COMUNICACIÓN ORAL | 19 noviembre 2014, miércoles | Hora: 11:00
AUTORES
García Murias, Maria 1; Ordóñez , Andres 2; Cacheiro , Pilar 2; Pascual , Samuel Ignacio 3; Espejo , Isabel 4; Carracedo , Angel 2; Sobrido , Maria-Jesus 5; Quintáns , Beatriz 5
CENTROS
1. Servicio de Neurogenética. Medicina Xenómica. Instituto de Investigaciones Sanitarias de Santiago. Telegenomics; 2. Servicio: Medicina Xenómica. Universidad de Santiago de Compostela. Instituto de Investigaciones Sanitarias de Santiago, CIBERER.; 3. Servicio: Neuropediatría. Complejo Universitario La Paz; 4. Unidad de Genética Molecular. Hospital Reina Sofía; 5. Servicio de Neurogenética. Medicina Xenómica, Instituto de Investigaciones Sanitarias de Santiago. Telegenomics, A Coruña
OBJETIVOS
La Paraparesia Espástica (PE) tiene enorme variabilidad genética y clínica. El solapamiento fenotípico con síndromes afines complica el análisis molecular, especialmente en formas de inicio temprano, en las que el diagnóstico diferencial incluye la parálisis cerebral infantil (PCI).

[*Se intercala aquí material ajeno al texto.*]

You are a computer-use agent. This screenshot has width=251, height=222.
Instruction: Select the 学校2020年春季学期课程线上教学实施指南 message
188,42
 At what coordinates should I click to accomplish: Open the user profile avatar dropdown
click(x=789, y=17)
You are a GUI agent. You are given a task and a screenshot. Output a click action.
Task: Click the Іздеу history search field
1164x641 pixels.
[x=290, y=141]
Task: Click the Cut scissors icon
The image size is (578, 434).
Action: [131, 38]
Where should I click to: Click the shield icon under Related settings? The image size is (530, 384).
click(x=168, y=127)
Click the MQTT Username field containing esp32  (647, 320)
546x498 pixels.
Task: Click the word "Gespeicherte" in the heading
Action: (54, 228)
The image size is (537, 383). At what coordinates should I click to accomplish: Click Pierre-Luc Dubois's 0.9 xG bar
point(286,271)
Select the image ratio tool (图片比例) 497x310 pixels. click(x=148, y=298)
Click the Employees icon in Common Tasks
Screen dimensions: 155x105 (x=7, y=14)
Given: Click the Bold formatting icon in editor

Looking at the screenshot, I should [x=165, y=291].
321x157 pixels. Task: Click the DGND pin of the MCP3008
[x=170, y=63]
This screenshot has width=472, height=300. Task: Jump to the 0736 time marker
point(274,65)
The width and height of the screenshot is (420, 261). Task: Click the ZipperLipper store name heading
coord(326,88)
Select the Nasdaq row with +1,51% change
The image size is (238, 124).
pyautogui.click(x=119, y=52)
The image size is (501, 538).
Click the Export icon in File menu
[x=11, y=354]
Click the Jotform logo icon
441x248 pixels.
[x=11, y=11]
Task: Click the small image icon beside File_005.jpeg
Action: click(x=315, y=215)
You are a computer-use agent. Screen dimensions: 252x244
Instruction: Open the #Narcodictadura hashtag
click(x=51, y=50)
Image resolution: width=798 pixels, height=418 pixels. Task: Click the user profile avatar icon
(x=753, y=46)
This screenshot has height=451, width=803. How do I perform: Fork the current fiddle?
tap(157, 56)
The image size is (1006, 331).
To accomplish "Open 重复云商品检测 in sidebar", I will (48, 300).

Frente a la secuenciación convencional, la ultrasecuenciación (NGS) ocupa un lugar clave para el diagnóstico de enfermedades genéticamente heterogéneas.
MATERIAL Y MÉTODOS
Paciente 1) Varón 8 años, tetraparesia espástica y neuropatía, inicio el primer año, madre síntomas similares. Estudios moleculares previos negativos en laboratorio externo: secuenciación convencional (SPAST, ATL1, NIPA1, REEP1) y dosis (SPAST, ATL1). Se analizó un panel de 30 genes causantes de PE (plataforma SOLID5500xl). Paciente 2) Varón 4 años, parto prolongado, retraso en adquisición de la marcha, PE sin progresión significativa ni antecedentes familiares. Diagnosticado inicialmente de PCI. Estudios moleculares negativos en laboratorio externo: secuenciación convencional y dosis (SPAST, ATL1). Se secuenció exoma completo (plataforma Illumina HiSeq2000).
RESULTADOS
Variantes en heterocigosis en ATL1 probablemente causales: NP_056999.2:p.F193V (paciente 1 y madre) y NP_056999.2:p.Q191R (paciente 2, ausente en los progenitores).
CONCLUSIONES
1) La NGS no sólo permite examinar simultáneamente, de modo coste-efectivo, genes no analizados previamente en el paciente, sino también detectar posibles resultados falsos negativos de análisis genéticos convencionales. 2) Es fundamental tener en cuenta la posibilidad de mutaciones en ATL1 en casos de PCI, con la que se confunde dada la lenta progresión de SPG3A y su inicio temprano. No es rara la ausencia de antecedentes familiares debida a mutaciones de novo o penetrancia incompleta. Agradecimientos: ISCIII-FIS PS09/0183-PS09/00839-PS09/01685; PI13/01136; Proyecto INNOPHARMA.